В рамках «библейского проекта» действие культурного героя из неопределённо далёкого прошлого было перенесено в не менее туманное будущее. При этом статус культурного героя, превратившегося в Спасителя (Машиаха), повышался до статуса богочеловека, воплощавшего принцип необратимости происходящего и контролирующего венчаемые грехопадением точки невозврата, организующие исторический процесс.
Предполагается, что атрибутами этих точек невозврата выступают моменты божественного откровения (словесного и/или ситуационного), которые символизируют более близкий контакт с богом, чем у других народов. Откровение получается в момент непосредственного контакта с Б-гом. При этом получают его некоторые выдающиеся люди. В их число не входят специально подготовленные пророки. Скорее, в роли пророков выступают те, кто стал ими поневоле. Волшебно сложившиеся обстоятельства получения этой привилегии якобы не должны быть связаны ни с положением в обществе, ни с влиянием каких-либо факторов мирского признания.

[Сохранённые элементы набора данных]

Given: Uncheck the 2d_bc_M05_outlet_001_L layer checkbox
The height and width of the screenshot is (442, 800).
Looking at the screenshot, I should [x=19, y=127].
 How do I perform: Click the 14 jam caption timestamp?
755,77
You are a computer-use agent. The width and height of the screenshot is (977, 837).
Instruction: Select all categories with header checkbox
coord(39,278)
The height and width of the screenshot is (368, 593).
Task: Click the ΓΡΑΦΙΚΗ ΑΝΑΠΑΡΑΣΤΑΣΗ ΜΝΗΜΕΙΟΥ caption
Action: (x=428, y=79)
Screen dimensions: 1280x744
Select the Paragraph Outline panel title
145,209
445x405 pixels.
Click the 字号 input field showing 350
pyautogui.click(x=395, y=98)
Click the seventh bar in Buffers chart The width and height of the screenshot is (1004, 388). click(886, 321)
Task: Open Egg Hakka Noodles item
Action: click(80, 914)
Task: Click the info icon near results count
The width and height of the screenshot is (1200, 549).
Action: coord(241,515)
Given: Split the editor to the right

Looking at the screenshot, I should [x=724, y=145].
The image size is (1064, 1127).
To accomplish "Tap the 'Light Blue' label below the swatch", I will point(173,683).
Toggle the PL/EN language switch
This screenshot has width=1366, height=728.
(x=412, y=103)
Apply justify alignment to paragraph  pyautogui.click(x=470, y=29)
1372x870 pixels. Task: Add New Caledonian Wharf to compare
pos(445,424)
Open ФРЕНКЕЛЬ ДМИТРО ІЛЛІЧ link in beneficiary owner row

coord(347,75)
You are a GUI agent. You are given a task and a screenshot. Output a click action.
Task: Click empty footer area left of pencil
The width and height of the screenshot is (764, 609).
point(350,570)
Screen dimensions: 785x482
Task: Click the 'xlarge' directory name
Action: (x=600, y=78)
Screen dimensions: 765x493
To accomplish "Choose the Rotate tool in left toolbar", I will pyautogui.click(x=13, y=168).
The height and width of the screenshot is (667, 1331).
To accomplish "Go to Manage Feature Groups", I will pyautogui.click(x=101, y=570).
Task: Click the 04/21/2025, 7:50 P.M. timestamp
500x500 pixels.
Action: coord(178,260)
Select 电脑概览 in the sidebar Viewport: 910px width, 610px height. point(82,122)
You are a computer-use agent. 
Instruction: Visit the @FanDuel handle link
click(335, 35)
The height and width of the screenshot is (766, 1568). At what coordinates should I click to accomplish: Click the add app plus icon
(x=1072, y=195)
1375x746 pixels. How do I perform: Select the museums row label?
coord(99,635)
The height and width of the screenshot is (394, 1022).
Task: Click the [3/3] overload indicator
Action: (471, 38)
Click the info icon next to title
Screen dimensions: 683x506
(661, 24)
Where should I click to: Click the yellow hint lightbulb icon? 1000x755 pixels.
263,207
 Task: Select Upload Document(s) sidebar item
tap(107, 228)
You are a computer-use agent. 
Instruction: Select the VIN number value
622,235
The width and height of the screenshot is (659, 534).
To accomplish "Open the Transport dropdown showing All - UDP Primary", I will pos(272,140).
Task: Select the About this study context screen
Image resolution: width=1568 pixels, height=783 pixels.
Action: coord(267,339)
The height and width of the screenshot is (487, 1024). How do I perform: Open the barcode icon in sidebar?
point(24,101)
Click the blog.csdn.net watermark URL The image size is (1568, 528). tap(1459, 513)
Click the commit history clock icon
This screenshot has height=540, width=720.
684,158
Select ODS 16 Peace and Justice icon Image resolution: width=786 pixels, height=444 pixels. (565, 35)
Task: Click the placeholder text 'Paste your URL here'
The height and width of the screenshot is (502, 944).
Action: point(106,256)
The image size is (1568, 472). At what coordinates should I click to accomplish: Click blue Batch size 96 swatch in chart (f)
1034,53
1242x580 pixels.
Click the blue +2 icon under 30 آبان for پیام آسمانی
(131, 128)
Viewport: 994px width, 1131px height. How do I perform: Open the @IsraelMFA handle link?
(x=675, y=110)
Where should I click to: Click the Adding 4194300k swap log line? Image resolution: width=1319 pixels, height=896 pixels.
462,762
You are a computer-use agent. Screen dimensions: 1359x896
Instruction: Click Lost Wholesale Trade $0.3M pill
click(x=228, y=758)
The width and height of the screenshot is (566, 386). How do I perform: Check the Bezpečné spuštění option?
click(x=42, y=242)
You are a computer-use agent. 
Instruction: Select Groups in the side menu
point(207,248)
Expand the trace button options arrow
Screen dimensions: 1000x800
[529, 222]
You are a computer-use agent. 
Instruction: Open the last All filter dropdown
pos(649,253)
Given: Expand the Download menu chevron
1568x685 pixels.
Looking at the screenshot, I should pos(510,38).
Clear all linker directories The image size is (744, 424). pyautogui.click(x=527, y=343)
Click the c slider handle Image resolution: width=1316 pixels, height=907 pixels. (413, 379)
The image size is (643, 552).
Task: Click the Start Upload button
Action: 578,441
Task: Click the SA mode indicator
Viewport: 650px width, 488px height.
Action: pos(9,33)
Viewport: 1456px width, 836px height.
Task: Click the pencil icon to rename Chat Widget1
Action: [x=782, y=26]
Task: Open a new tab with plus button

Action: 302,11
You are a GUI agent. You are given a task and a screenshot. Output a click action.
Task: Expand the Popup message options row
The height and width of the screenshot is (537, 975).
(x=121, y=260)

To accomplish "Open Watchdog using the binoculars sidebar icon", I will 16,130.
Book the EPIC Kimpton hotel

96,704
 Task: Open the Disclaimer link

Что сделать:
1) Процитируйте из текста фрагмент между словами «Предполагается, что атрибутами» и «факторов мирского признания.» включительно.
2) Выпишите из текста все слова, которые начинаются с заглавной буквы, хотя стоят не в начале предложения.
Элементы набора данных представляют собой материал, отдельный от текста.

Ответы по порядку:
1)
Предполагается, что атрибутами этих точек невозврата выступают моменты божественного откровения (словесного и/или ситуационного), которые символизируют более близкий контакт с богом, чем у других народов. Откровение получается в момент непосредственного контакта с Б-гом. При этом получают его некоторые выдающиеся люди. В их число не входят специально подготовленные пророки. Скорее, в роли пророков выступают те, кто стал ими поневоле. Волшебно сложившиеся обстоятельства получения этой привилегии якобы не должны быть связаны ни с положением в обществе, ни с влиянием каких-либо факторов мирского признания.

2) Спасителя, Машиаха, Б-гом